The study was presented at the annual American College of Physicians (ACP) meeting on Friday, and at the annual conference of the American College of Physicians (ACP), which found that the diagnostic and treatment recommendations generated for AI are more accurate than human physician recommendations in an emergency care setting.
5 View the gallery
The study was conducted at the virtual emergency care center at Cedars-Sinai Medical Center in Los Angeles, which is run in collaboration with Israeli startup K Health.
Cedars-Sinai’s Virtual Care Center offers video consultations with family and emergency medical doctors. Recently, we proposed to integrate an AI system that conducts initial patient interviews via structured chat using machine learning, incorporating patient history and suggesting detailed diagnosis and treatment, including prescribing, testing and referral.
Here’s how it works: After chatting with the AI, the patient proceeds to a video visit with the doctor who makes the final call. Trained with millions of anonymized medical records, AI only offers recommendations when you have high confidence. Approximately 20% of cases withhold recommendations due to uncertainty.
In a previous study published last year, Zeltzer explained that the team compared AI diagnostic suggestions with doctors’ suggestions and found significant integrity for symptoms in general, particularly those related to respiratory and urinary problems. The new study took it a step further by comparing the quality of recommendations using a panel of experienced physicians.
The researchers analyzed 461 online patient visits in July 2024, involving adults with relatively common complaints (respiratory, urinary, ocular symptoms, and gynecological and dental issues). In both cases, the AI provided diagnostic and treatment suggestions before patients were seen by the physician.
5 View the gallery
Professor Dan Zelzer
(Photo: Richard Haldis))
A panel of physicians with at least 10 years of clinical experience evaluated all recommendations (AI and Human) using a four-layer scale. The assessment took into account the complete medical records, consultation transcripts and clinical data for each patient.
• AI recommendations were rated as optimal in 77% of cases compared to 67% of physicians.
• Potentially harmful recommendations were less frequent with AI (2.8%) than with physicians (4.6%).
•At 68% of visits, AI and physician received the same rating.
•In 21% of cases, AI was superior to physicians. In 11%, the opposite was true.
“These discoveries surprised us,” Zelzer said. “Across the wide range of symptoms, our panel of experts rated AI recommendations as more frequent and less dangerous than those made by doctors.”

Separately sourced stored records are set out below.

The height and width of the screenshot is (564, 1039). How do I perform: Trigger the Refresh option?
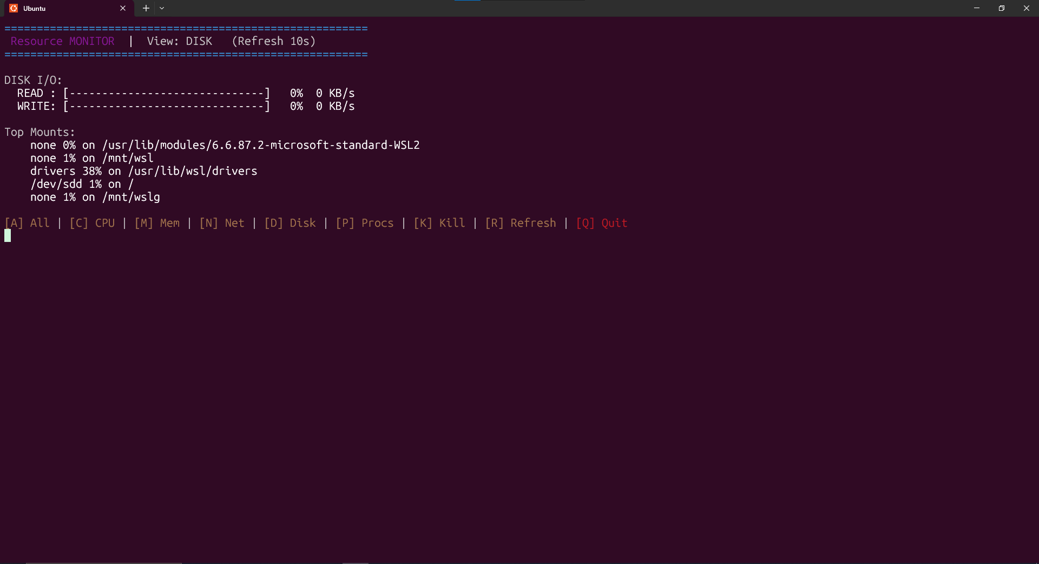pos(520,223)
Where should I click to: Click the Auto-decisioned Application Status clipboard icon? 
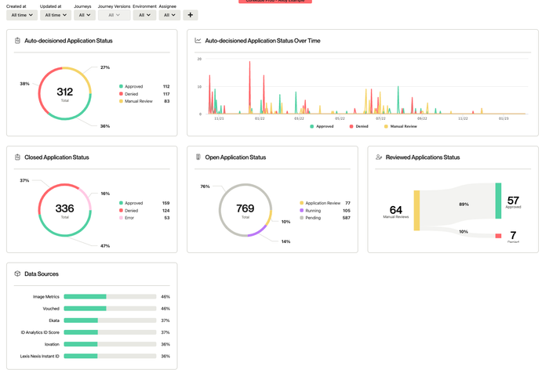tap(17, 40)
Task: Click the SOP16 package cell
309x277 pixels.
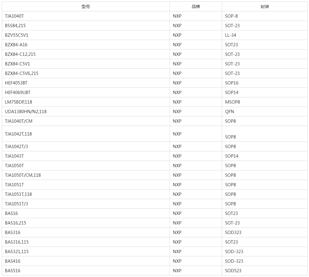Action: pos(265,83)
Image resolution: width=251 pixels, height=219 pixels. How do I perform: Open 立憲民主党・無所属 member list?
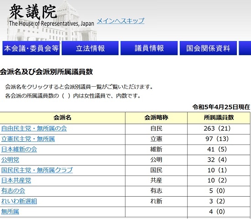pos(28,139)
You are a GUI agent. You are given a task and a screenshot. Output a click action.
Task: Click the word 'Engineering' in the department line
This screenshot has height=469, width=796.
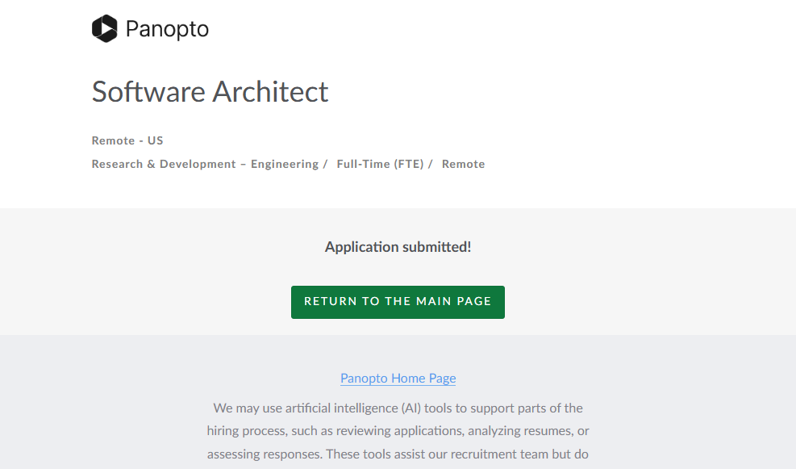click(284, 164)
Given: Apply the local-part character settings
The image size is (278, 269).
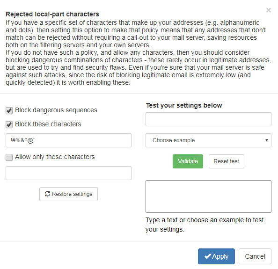Looking at the screenshot, I should click(x=216, y=256).
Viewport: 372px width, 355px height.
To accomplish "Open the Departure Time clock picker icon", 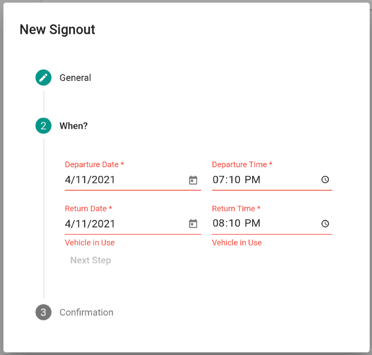I will click(x=325, y=180).
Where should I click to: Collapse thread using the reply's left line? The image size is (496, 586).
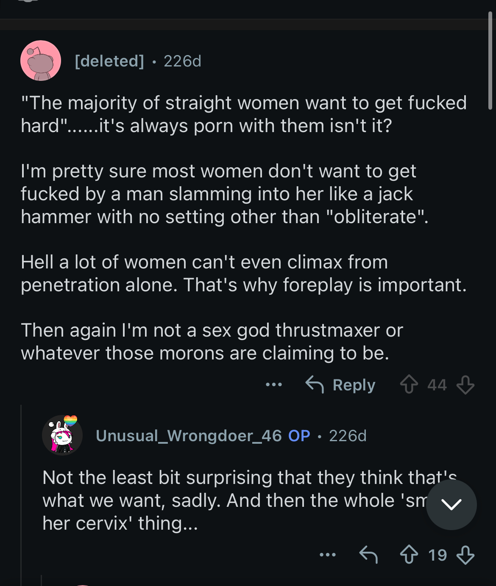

One notable example was antibiotic formulations. “Doctors may unnecessarily prescribe antibiotics, such as viral infections that are ineffective,” Zeltzer said. “Patients may pressure their doctors to administer antibiotics, but AI is not upset. We do not recommend treatments that go against clinical guidelines.”
5 View the gallery
AI has also proven better by quickly cross-referencing medical history. “Practitioners who work under pressure don’t always look at the entire patient’s record,” he noted. “Ai can be done instantly.”
Taking Urinary Tract Infections: Treatment depends on whether it is the first occurrence, recurrence, or if the previous antibiotics have failed. “Some doctors didn’t take that into consideration and didn’t provide a very accurate treatment,” Selzer said. “The AI picked it up and adjusted it accordingly.”
When asked about the risk that AI produces false or misleading recommendations (so-called “hatography”), Zeltzer explained that the study uses a different class of AI than common language models such as ChatGPT.
5 View the gallery
“These models were trained with internet text and built to generate plausible sound responses, not to assess probability or medical accuracy,” he said. “In contrast, this AI system is trained on actual medical data and designed specifically to calculate diagnostic possibilities. If you are not confident, no recommendations will be made.”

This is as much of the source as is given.